Abandoned Kool-Aid Jammer Burdened with Immortality

PHOENIX, AZ — Trapped beside an old newspaper, just out of sight of a walking path, a single, unopened Kool-Aid Jammer has been forced to confront the profound existential crisis of eternal life, sources confirmed Thursday.

"It's not like I asked to be made with enough preservatives to outlast civilization," said the visibly sticky Capri Sun knockoff, its tropical punch essence still unnervingly vibrant despite a decade of neglect. "They just left me here. Alone. Unchanging. Forever."

The Jammer’s predicament reportedly began when 9-year-old Landon McPhee accidentally dropped it during a family road trip to Yellowstone in 2013. While Landon has since graduated high school, the Kool-Aid pouch has remained unchanged, impervious to time, weather, and the mold-riddled detritus of abandoned Fruit Roll-Ups scattered nearby.

"I used to think immortality would be fun," the pouch lamented, gazing wistfully at all it’s leaf friends decomposing at a respectable pace. "But now, I envy their sweet release."

Experts in food science have verified that the Jammer's ability to endure is unparalleled, with its artificial flavorings and vaguely menacing color additives granting it a shelf life best measured in geological epochs. "This is not a beverage," said Dr.
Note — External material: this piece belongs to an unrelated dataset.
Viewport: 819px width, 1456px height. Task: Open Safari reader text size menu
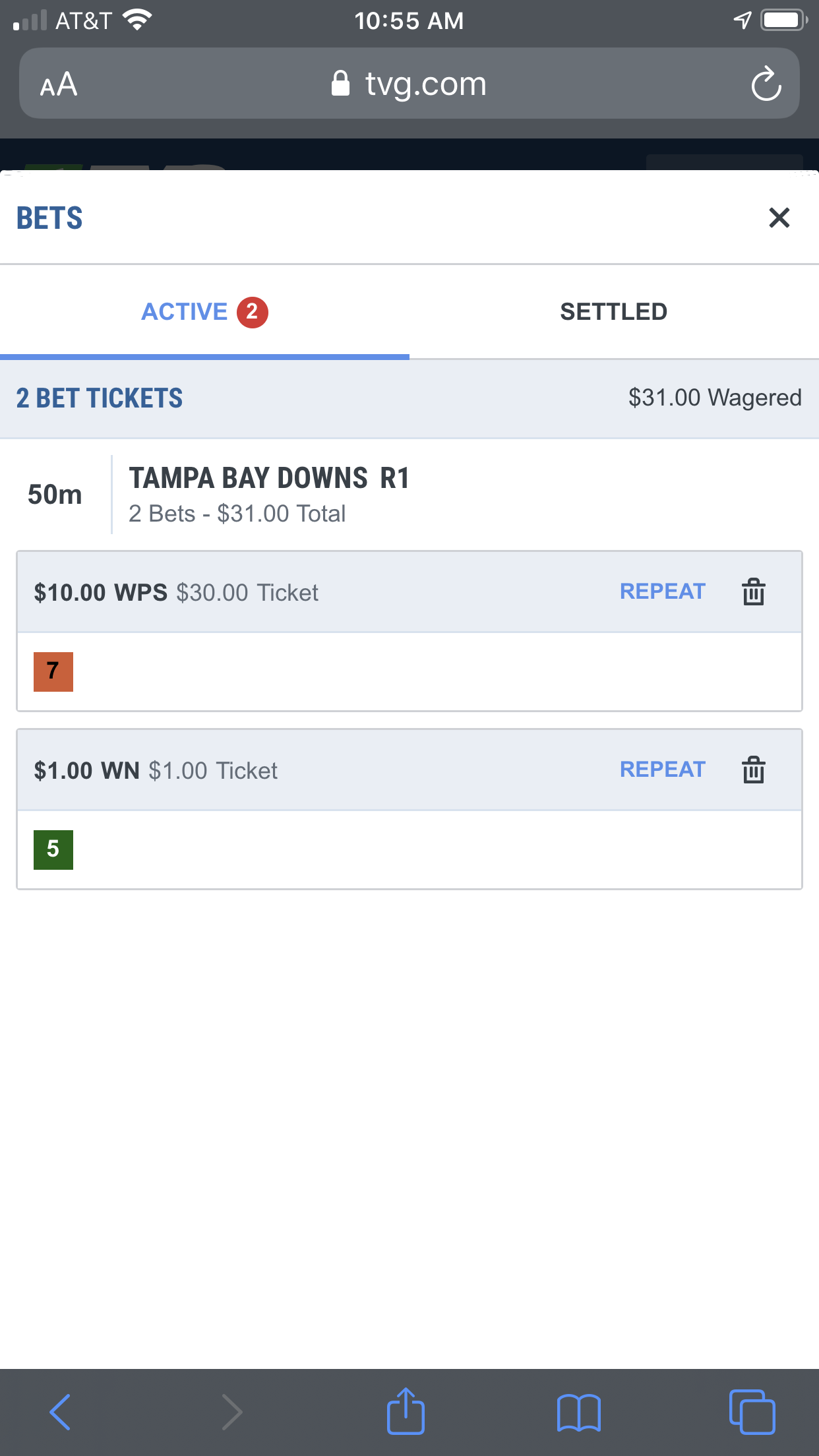[59, 84]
Cynthia Rouse of the National Food Institute. "It's a pact with the void."

Local archaeologists believe the Jammer will likely outlive humanity, standing as the last testament to human civilization long after the collapse of global infrastructure. “When alien archaeologists visit Earth in 50 million years, they'll find two things: crude oil left by our decomposition, and this Kool-Aid Jammer,” said Dr. Rouse. "And they’ll probably be more impressed by the Jammer."
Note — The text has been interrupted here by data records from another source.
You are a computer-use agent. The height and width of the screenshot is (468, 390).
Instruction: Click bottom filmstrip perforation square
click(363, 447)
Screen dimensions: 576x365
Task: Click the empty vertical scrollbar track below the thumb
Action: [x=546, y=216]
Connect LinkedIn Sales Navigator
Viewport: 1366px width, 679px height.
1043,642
Despite its unique predicament, the Jammer remains defiant. “If they ever dig me out, I’ll still taste exactly like childhood,” it declared. “But until then, I guess I’ll just sit here... eternal and unequipped to process the crushing weight.”

As of press time, the Jammer was seen side-eyeing a bag of sun-melted M&Ms, muttering bitterly, “At least they get to melt.”